The United States Justice Department recently made an example of two mortgage banking subsidiaries of the Wall Street investment bank American International Group, Inc. (AIG). Due to a breach of fair lending laws in the arranging and packaging of mortgages they funded, the AIG subsidiaries must pay $6.1 million in restitutions to minority borrowers who were charged excessive loan fees. Both mortgage banking subsidiaries must also pay $1 million towards consumer financial education programs.
The moral of the story: whoever funds the loan is liable for defects in its origination. Mortgage bankers who aggregate loans must ensure the loans are compliant with fair lending laws, otherwise they will be left holding the bag. The hope is that forcing mortgage bankers to be more vigilant about fair housing practices of those who take loan applications, package the documentation and arrange loan terms and charges for the loans they eventually fund will result in less corruption.
However, the precedent set by the Justice Department has inevitably sparked great contention within the mortgage lending community which persists in claiming that mortgage bankers should not be liable for illegal acts performed by others prior to loan funding. The mortgage banking industry expresses fear that this precedent will make the large lenders who ultimately purchase loans, such as Wall Street bankers, unnecessarily paranoid and wary of dealing with loan originators, and thus decrease the number of players competing to make loans within the mortgage market – driving up fees for all who remain involved.
first tuesday take: Perhaps a quick review of how mortgage bankers function in the real estate market would be instructive.
The mortgage banker, who does not need a Department of Real Estate (DRE) license as does a real estate broker, is responsible for processing and reviewing all of the documentation in a loan package. Mortgage bankers have extensive lines of credit which they use to fund the loans transmitted to them by DRE-licensed loan brokers. Brokers are the primary source of the loans funded by mortgage bankers.
However, mortgage bankers are not the permanent lenders of these warehouse-funded loans and have no intention of holding the loan for the long term. Mortgage bankers conduct business by funding and collecting the loans fed to them by loan brokers (and those handled entirely in-house) and selling them in bulk to larger lenders for permanent funding. Typically, the loans are further disbursed into the MBB market, a process called securitization.
Essentially, mortgage bankers sandwich themselves between the originator of a loan (the broker) and the ultimate investor in the Wall Street bond market pool. Thus, mortgage bankers are primarily middlemen who are financially supported by another entity – the Wall Street banks or large lenders who end up purchasing the wholesaled loans, then bundle them for purchase by investors in the MBB market through securitization.
The above situation is precisely what Real Estate Settlement Procedures Act (RESPA) lenders sought to avoid under the Secure and Fair Enforcement for Mortgage Licensing (SAFE) Act.
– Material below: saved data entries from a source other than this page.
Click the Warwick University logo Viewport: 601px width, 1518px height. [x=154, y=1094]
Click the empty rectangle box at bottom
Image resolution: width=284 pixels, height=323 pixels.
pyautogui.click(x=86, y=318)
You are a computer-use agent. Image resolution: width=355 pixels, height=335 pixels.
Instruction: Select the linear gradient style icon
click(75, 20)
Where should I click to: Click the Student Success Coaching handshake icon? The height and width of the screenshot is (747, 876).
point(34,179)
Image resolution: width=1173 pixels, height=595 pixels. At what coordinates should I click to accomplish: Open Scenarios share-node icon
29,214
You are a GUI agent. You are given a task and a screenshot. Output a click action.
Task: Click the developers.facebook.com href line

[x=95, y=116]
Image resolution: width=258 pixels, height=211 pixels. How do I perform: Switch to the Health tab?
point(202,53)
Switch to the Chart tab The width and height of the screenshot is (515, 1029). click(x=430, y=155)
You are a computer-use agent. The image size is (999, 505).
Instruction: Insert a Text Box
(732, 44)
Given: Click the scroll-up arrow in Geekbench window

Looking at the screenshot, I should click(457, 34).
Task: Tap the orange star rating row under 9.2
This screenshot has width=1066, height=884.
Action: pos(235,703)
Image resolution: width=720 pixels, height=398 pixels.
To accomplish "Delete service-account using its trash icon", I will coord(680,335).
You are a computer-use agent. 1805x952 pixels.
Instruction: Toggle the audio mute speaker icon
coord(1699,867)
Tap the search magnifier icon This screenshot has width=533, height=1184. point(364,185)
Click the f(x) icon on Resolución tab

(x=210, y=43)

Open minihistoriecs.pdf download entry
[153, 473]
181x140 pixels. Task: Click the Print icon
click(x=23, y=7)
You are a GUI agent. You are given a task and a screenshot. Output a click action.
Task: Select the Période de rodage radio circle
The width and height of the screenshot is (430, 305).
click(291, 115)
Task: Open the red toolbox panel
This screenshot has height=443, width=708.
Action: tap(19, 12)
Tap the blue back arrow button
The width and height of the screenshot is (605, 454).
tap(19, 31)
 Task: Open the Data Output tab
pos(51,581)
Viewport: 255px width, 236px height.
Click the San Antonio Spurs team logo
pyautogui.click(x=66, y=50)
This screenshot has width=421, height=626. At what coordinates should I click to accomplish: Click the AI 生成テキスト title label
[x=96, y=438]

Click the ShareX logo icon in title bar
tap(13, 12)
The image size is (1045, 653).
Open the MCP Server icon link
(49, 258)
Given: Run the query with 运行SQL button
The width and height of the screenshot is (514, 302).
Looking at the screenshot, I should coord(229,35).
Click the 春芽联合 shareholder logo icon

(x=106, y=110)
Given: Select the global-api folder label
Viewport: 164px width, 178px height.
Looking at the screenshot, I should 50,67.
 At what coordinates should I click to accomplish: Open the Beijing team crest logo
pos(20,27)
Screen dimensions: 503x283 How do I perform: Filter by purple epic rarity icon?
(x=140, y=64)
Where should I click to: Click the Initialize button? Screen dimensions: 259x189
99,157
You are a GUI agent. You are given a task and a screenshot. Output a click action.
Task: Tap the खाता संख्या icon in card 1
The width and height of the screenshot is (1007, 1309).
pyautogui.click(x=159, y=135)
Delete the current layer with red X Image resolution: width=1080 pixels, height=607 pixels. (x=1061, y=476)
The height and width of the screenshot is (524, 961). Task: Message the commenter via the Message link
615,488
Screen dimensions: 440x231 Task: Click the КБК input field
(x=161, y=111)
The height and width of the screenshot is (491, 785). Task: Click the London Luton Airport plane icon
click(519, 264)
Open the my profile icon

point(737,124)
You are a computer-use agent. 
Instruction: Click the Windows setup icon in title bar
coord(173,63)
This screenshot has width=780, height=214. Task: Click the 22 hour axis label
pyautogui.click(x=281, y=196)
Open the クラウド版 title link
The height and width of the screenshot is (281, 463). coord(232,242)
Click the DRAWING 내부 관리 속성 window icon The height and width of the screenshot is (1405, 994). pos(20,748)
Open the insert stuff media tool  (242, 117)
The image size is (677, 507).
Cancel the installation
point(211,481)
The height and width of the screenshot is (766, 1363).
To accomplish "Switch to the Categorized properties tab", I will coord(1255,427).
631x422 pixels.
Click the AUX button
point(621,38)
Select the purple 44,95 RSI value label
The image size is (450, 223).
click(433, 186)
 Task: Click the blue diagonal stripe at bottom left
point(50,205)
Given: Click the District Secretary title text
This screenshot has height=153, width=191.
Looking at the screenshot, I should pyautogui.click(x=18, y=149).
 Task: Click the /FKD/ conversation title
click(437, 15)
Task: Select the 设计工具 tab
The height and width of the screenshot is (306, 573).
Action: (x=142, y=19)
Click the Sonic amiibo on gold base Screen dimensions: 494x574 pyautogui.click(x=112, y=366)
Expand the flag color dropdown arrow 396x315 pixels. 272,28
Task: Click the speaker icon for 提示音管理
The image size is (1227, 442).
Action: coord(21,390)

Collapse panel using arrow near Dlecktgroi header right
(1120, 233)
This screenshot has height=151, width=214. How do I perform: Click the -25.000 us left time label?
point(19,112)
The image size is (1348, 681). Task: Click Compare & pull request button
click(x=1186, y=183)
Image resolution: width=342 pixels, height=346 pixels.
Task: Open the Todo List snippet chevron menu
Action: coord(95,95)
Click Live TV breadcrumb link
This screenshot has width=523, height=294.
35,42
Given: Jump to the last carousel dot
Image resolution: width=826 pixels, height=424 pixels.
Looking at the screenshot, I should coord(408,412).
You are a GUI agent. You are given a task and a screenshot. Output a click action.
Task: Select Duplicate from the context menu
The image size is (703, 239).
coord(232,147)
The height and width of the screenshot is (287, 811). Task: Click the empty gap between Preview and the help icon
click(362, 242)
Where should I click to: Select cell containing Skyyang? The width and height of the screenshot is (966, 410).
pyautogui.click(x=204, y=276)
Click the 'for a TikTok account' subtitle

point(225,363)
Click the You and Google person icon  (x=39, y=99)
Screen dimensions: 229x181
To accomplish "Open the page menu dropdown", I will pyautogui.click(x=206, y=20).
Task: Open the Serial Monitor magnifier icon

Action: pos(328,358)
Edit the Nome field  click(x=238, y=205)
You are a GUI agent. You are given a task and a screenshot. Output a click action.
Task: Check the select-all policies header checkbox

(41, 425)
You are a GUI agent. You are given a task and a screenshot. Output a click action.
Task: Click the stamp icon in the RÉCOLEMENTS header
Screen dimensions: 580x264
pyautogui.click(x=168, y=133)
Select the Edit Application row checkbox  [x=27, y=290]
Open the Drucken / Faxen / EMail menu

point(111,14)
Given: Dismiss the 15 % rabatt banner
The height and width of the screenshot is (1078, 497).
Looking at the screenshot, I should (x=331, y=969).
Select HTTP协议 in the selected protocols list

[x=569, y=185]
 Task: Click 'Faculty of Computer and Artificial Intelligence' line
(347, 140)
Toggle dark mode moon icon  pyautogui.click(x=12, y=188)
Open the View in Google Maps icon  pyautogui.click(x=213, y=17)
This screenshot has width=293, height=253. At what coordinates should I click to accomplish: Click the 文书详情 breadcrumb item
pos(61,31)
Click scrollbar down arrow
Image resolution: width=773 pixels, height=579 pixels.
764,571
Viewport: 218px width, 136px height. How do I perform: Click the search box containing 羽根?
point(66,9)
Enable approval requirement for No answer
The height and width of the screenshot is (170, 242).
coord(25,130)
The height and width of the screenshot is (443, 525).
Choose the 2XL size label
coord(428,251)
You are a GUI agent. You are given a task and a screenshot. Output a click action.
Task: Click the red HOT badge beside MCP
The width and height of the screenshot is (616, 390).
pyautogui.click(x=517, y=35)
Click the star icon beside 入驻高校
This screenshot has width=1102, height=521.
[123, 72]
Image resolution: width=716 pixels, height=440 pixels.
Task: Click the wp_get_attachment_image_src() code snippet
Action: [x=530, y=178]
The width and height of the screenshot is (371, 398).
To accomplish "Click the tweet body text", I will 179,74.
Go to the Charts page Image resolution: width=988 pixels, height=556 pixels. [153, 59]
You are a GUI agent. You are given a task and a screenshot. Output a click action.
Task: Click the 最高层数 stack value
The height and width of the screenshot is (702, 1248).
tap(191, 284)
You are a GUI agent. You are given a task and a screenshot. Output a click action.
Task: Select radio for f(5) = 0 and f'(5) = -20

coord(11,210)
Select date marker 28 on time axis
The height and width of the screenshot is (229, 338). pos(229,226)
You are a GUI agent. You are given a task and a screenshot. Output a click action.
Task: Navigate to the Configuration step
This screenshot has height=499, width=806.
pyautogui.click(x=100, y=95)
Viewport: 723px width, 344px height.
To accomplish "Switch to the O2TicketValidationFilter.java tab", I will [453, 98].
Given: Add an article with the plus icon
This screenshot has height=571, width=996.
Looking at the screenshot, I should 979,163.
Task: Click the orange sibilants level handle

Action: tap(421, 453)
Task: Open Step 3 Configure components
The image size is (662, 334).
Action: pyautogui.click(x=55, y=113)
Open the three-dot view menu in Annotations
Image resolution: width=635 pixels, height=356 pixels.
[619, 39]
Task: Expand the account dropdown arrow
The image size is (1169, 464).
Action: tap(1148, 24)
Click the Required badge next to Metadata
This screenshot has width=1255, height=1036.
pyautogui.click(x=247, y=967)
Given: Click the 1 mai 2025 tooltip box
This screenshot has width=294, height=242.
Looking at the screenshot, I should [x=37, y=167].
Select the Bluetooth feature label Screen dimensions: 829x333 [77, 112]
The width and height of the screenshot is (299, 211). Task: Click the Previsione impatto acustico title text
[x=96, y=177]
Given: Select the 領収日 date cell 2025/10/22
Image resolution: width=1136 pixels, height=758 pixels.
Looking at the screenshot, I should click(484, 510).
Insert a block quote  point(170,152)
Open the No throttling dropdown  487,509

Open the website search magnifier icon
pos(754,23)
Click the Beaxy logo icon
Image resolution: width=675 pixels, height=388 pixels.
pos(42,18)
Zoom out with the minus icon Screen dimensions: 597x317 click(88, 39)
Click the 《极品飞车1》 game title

The SAFE Act is designed to reduce fraud and enhance consumer protection by pointing the “finger of blame” at loan brokers who solicit and funnel applications and loan packages to mortgage bankers, who must now register with the federal government. The parachute of the SAFE Act is not unfurling as expected, and the registration and endorsement of RESPA loan broker licensees and federal regulations for packaging loan applications has made all real estate brokers and agents the class of victims now tangled in the cords.
In re: “Obama administration adopts get-tough stance on mortgage bias,” from the Los Angeles Times
The SAFE ACT is unnecessary being involved in a real estate I have my DRE License and I do mortgage transactions. They have always been able to trace anyone involved in any mortgage origination transaction if they are licensed through the Department of Real Estate, also the loan origination application (1003) has an area of who is taking the application(Loan Officer).
the price for the SAFE ACT it starts at $500 to $600 if your a Mortgage Brokerage, Loan agents( $300 +60) and a yearly fee($60),
This is another way to charge everyone involved. I say everyone involved should be Licensed but through the DRE , it’s cheaper and it can be traced through Final HUD Settlement Statement.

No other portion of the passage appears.